EUROPEN supports the PPWD’s internal market principle as its sole legal base.
“PPWD guarantees free movement of packaging and packaged products. It is of key importance to the supply chain that what is legal in one country in the EU is legal in the other,” said Janssens.
“The two pillars, improving environmental performance and protecting the movement of packaging and packaged goods, should remain the way it is but the PPWD needs to be updated in some areas such as EPR as the market has changed a lot since 1994, when the PPWD was first adopted.
“Packaging needs to be assessed as part of the product, you can’t take or measure its environmental performance in isolation of the product, it is made to protect and preserve the product and meets specific requirements for the product in a specific supply chain.
“To oversimplify these case by case complex supply chains by singling out packaging would be meaningless and would not likely achieve intended environmental progress.”
FoodDrinkEurope, the representative body for Europe’s food and drink manufacturers, said packaging is essential as it preserves safety and quality from production to consumption and prevents waste.
Franco Grilli, chair of the Packaging and Packaging Waste Working Group, said the free movement of packaged goods in the internal market is a fundamental principle of the EU and creates legal certainty for products, during the 21st Packaging Waste and Sustainability Forum in Brussels last week.
“In addition, Europe’s food and drink industry believes that the overarching goal of this revision should be to increase the recovery of used packaging in the most economically and environmentally efficient manner, regardless of the organisation of the system in place, in order to help meet national and producers’ obligations.”

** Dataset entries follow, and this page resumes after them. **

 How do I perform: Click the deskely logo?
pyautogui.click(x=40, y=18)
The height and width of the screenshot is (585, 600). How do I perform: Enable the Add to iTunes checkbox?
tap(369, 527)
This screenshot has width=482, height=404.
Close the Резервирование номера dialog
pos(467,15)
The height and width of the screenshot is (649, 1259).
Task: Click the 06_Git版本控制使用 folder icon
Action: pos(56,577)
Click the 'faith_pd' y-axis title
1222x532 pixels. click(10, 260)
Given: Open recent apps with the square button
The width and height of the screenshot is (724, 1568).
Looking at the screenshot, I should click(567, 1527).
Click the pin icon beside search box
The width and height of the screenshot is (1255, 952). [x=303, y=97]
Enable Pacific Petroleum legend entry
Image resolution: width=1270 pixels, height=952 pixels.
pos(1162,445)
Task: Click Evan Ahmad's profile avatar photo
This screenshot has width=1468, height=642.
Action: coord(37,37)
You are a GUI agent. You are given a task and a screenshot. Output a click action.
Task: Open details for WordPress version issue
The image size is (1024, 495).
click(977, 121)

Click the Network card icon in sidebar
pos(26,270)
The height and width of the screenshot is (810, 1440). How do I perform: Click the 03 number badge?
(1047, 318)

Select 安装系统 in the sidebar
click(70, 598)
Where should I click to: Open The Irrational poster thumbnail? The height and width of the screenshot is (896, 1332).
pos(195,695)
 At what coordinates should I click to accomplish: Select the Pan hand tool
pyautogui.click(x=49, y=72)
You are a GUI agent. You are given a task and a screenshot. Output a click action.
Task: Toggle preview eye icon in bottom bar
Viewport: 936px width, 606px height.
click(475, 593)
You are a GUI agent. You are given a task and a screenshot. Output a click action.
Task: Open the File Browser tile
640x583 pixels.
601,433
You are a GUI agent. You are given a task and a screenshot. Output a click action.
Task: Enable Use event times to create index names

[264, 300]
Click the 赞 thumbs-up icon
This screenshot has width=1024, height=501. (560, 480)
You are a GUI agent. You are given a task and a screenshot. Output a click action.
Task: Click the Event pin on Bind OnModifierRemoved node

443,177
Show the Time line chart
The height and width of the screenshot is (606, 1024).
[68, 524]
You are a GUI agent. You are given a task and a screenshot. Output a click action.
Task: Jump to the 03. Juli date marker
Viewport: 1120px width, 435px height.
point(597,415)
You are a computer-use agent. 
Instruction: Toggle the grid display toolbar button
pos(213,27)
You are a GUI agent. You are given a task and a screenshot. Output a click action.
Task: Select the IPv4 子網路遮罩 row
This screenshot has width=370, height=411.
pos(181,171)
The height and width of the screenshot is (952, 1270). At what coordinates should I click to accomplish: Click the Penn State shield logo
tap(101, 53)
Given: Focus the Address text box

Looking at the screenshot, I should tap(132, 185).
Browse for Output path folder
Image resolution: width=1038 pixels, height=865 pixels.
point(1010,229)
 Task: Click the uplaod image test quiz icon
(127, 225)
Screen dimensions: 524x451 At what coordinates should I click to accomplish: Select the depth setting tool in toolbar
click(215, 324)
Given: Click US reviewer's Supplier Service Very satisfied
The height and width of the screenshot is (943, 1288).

Results from a Food and Drink Federation (FDF) waste survey showed that manufacturers sent 3% of food and packaging waste to in landfill in 2012, compared to 16.5% in 2006.
The report, published jointly with WRAP, reveals manufacturers prevented 250,000 tonnes of food from entering the waste stream by redistributing it to other uses, such as animal feed.
Andrew Kuyk, director of sustainability at FDF, said: “Tackling food waste is a key priority for our industry, both to make what we have go further but to also help conserve the natural resources on which future production depends.
“These latest findings highlight that FDF members are close to achieving our zero food and packaging waste target by ingraining good environmental practices to deliver a more resilient and resource efficient supply chain.”